The Hardest Part of Vulnerability Management Isn't Finding Vulnerabilities

Over the years, I've inherited multiple vulnerability management programs across global organizations. One thing has been consistent every time: finding vulnerabilities has never been the problem.

Today's tools are exceptionally good at identifying missing patches, insecure configurations, exposed services, and software flaws. Most organizations already know they have thousands, sometimes millions of findings. The challenge is deciding what actually matters and getting the business to act.

Early in my career, our success was measured by the number of vulnerabilities remediated and patch compliance percentages. Those metrics looked great on executive dashboards but rarely reflected actual risk reduction. We were spending valuable engineering cycles fixing low-impact findings while critical internet-facing assets waited because they belonged to another business unit or required operational downtime.

That experience fundamentally changed how I approached vulnerability management.

The most mature programs I've led shifted the conversation from vulnerabilities to risk.
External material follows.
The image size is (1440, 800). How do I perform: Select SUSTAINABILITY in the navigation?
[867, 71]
Instead of asking, "How many critical vulnerabilities remain?" we asked, "Which vulnerabilities create the greatest business exposure today?" Asset criticality, exploitability, internet exposure, compensating controls, and business impact became just as important as the CVSS score. Adopting a risk-based prioritization platform — in my case Vulcan Cyber (Tenable), which I found through Sagetap — helped operationalize that shift.
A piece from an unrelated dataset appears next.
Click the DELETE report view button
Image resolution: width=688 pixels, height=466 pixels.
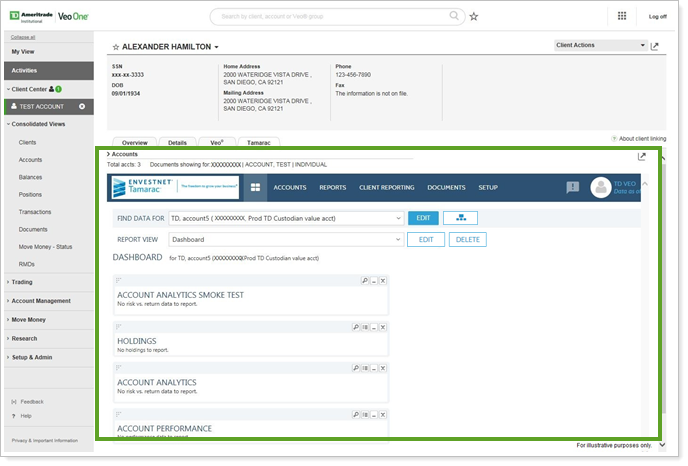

Equally important was governance. Vulnerability management isn't owned by the security team — it requires partnership with infrastructure, application owners, cloud engineering, and business leadership. Security identifies the risk; the organization collectively reduces it.

Technology continues to improve, and AI will undoubtedly accelerate prioritization. But the organizations that consistently reduce cyber risk aren't the ones with the best scanners. They're the ones that have built accountability, risk-based decision making, and executive ownership into the process.

In my experience, vulnerability management stops being a technical exercise the moment you stop measuring how many vulnerabilities you found and start measuring how much risk you've actually removed.